Deutschland in den frühen sechziger Jahren, irgendwo in einer ärmlichen Vorstadt. Hier leben Familien, die den Verheißungen des Konsums nicht erliegen können. Hier regiert noch nicht der Quelle-Katalog, hier herrschen noch Väter tyrannisch über ihre Familien, ducken sich Mütter hinter’m Herd, haben Kinder zu parieren. In diesem sozialen Klima spielt Wolfgang Beckers kleines Meisterwerk „Kinderspiele“, eine reine Fernsehproduktion, die nach ihrem großen Erfolg beim Münchner Filmfest 1992 sogar kurzzeitig den Weg ins Kino fand.
„Sensibles, ergreifendes, mit leiser Komik operierendes Alltagsdrama“ (Berliner Zeitung)
Der Film wird erzählt aus der Perspektive des Jungen Micha, der nach den Sommerferien aufs Gymnasium gehen soll. Doch bis dahin, passiert noch so einiges: Sein Vater dreht zunehmend durch, die Oma stirbt, die Mutter sucht das Weite. Aber auch außerhalb der Familie gibt es für Micha, der langsam erwachsen wird, eine Menge, die er verkraften muss.
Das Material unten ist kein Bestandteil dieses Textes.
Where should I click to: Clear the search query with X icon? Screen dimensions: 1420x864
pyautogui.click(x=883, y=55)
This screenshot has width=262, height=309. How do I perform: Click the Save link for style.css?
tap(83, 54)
Kalli, sein einziger Freund, bleibt sitzen. Es wird also der letzte Sommer sein, in dem sie gemeinsam Kallis Oma quälen, Nacktfotos gucken oder durch Schlüssellöcher äugen, Scheiben einwerfen oder Wettpinkeln veranstalten. Vielleicht wird er ja demnächst mehr mit Claudia unternehmen, mit der er schon einmal allein beim Schwimmen war.
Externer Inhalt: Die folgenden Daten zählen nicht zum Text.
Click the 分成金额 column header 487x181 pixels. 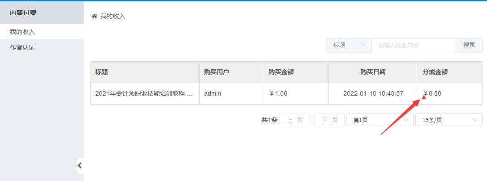tap(435, 72)
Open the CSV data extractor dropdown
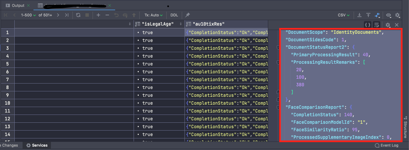The image size is (409, 150). pyautogui.click(x=344, y=15)
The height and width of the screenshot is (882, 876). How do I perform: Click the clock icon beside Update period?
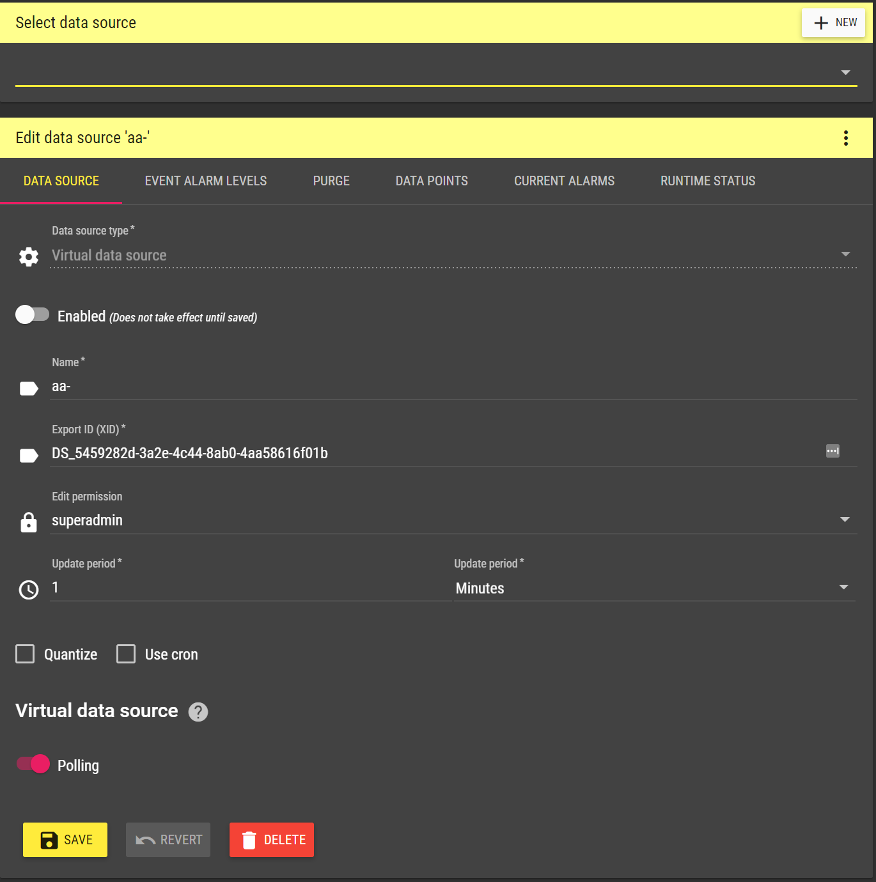coord(28,589)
Der Titel täuscht. „Kinderspiele“ ist nichts fürs Kinderprogramm. Eher ein Film für Erwachsene, die ihre Kindheit nicht ad acta gelegt haben, sondern sich jenseits von verklärender Nostalgie noch einmal erinnern wollen an eine erfahrungsreiche Zeit in ihrem Leben. Die vielleicht auch einmal SOS ins All funkten, weil die Eltern sie nicht verstanden oder immer nur die jüngeren Geschwister bevorzugten. Und die die Erziehung ihrer eigenen Kinder heute hoffentlich besser machen. „Eine Geschichte für Erwachsene mit dem Hinweis darauf, was sie bei Kindern anrichten können, wenn sie unreflektiert und unüberlegt handeln“, umschreibt denn auch Wolfgang Becker seinen mehrfach preisgekrönten Film.
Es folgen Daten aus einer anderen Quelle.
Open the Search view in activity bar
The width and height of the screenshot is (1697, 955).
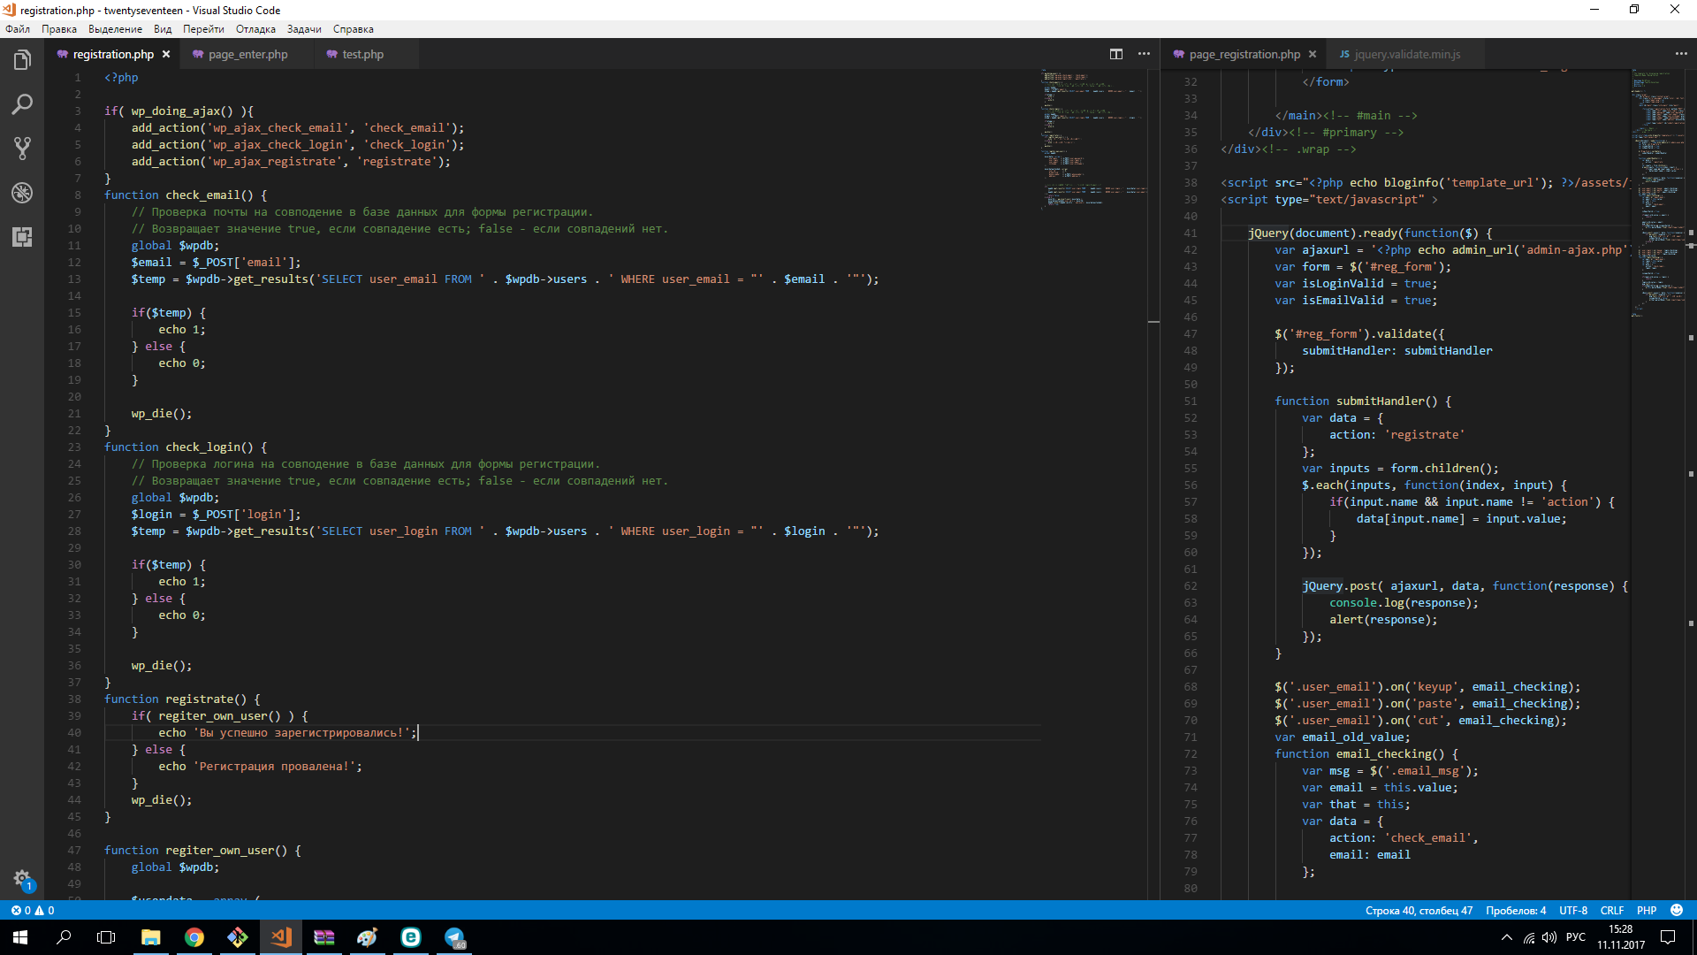click(22, 104)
„Kinderspiele“ ist ein Autorenfilm im besten Sinne. „Die sechziger Jahre sind die Zeit meiner Kindheit, die kenne ich und brauche ich nicht zu recherchieren“, betont der 40jährige Filmemacher. „Sie sind noch sehr durch den Nachkriegsmuff und die Spießigkeit der fünfziger Jahre bestimmt.“ Schwerer als die Zeitanalyse war für Becker die Recherche kindlichen Empfindens. „Als Erwachsener ist man ja immer abgeschnitten vom eigenen Kind-Sein. Man vergisst schnell, was einmal war. Deshalb ist es auch so schwer für Erwachsene zu verstehen, was Kinder bewegt.“ (Text-Stand: 25.9.1994)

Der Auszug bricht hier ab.